OK with me if you want to PM me
the only thing is as I don't use any 3rd party to store pictures
I have not found a way to add photos to private messages
John
I have downloaded the data for your NBN8-12GM50-E2-V1 sensors
NBN8-12GM50-E2-V1.pdf
this confirms they have N/O NPN outputs
which can be wired in parallel and connected to a BOB input like this
(provided the outputs are open collector with no pull resistor up to the +12V supply)
John
Ok....so i can just run the sensor Black wire directly to my BOB with no resistor?
I was going to say connect the sensor output directly to the BOB input
until I read the NBN8-12GM50-E2-V1 data sheet again
the maximum reverse voltage for the LED inside the PC817 opto-isolator used on the breakout board is 6V
I am not 100% sure but I assume the 0.5mA leakage current referred to on the sensor data sheet
is from the positive supply to the output
due to a component / circuit to protect the NPN output transistor from the back emf when it switches off an inductive load like a relay
output leakage.pdf
if I am correct, the leakage could damage the opto-isolator
(as the cathode will be taken to +12V while the anode is at +5V reverse biasing the LED by 7V )
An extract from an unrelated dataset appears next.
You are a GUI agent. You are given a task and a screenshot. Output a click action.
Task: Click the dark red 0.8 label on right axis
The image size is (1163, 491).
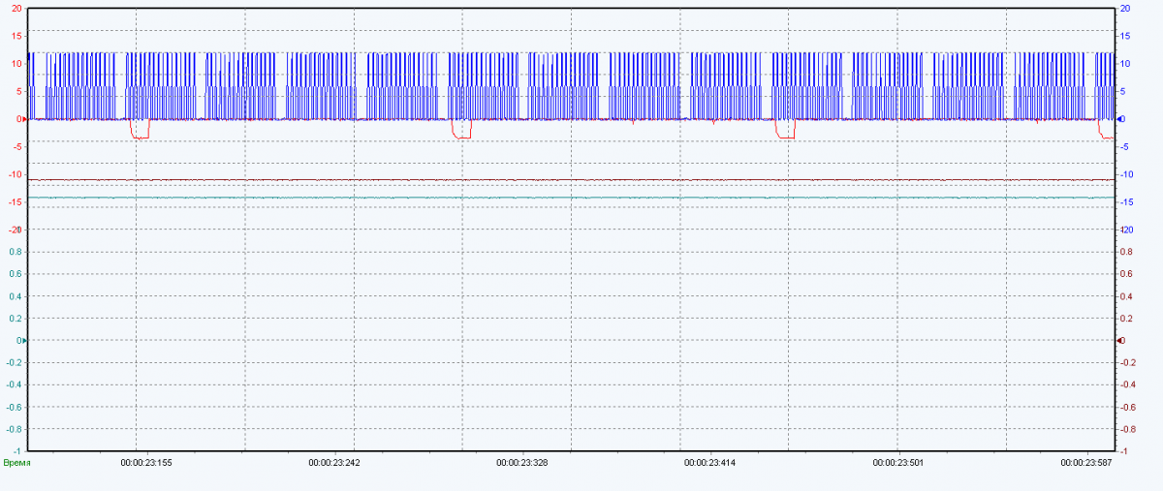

what voltage do you measure between the negative supply and the output when the sensor is switched off ? (I am assuming you have a multimeter )
if its a volt or two then you can connect the output directly to the BOB
but if its around +10 to +12V
I would add a diode with the cathode connected to the sensor output and anode to the BOB input
any silicon diode like a 1N4148 or 1N4001 to 1N4007 will do
(the 1N4001 is a 1A diode and has thicker wires that may be easier to connect to)
the problem with adding a resistor instead of the diode is
you need a low value resistor to ensure the NPN photo transistor inside the opto-isolator is turned hard on
but you will need a high value resistor to limit the reverse current through the LED when it breaks down
John
Last edited by john-100; 05-12-2018 at 04:57 PM. Reason: add ref to conflicting requirements for resistor value
Ok. I put a multimeter on the sensors output and ground. When no metal near the sensor it reads 11.70v. When i move metal to the sensor the meter reads .26v. I had some 1n4148 diodes and connected one up to the output as your drawing shows. I have .04v when no metal is near and .02 when the sensor activates.
"When no metal near the sensor it reads 11.70v. When i move metal to the sensor the meter reads 0.26v."
makes sense if there is a high impedance between the sensor + supply and output
"0 04v when no metal is near and .02 when the sensor activates"
. looks like you have either a faulty component or a short circuit
what do you have between the BOB's ground and an input with no sensors connected ?
I would expect it to be about 3.2V and 5V
try using two diodes like this
john
Ok John. When I took the readings on my multimeter the sensor was not hooked up to the BOB. I hooked one sensor to the input of the BOB following your diagram. When sensor is off I am getting 4.14v at the input. When the sensor is on I am getting 1.13v.
Should I put an external pull up resistor like your diagram suggests?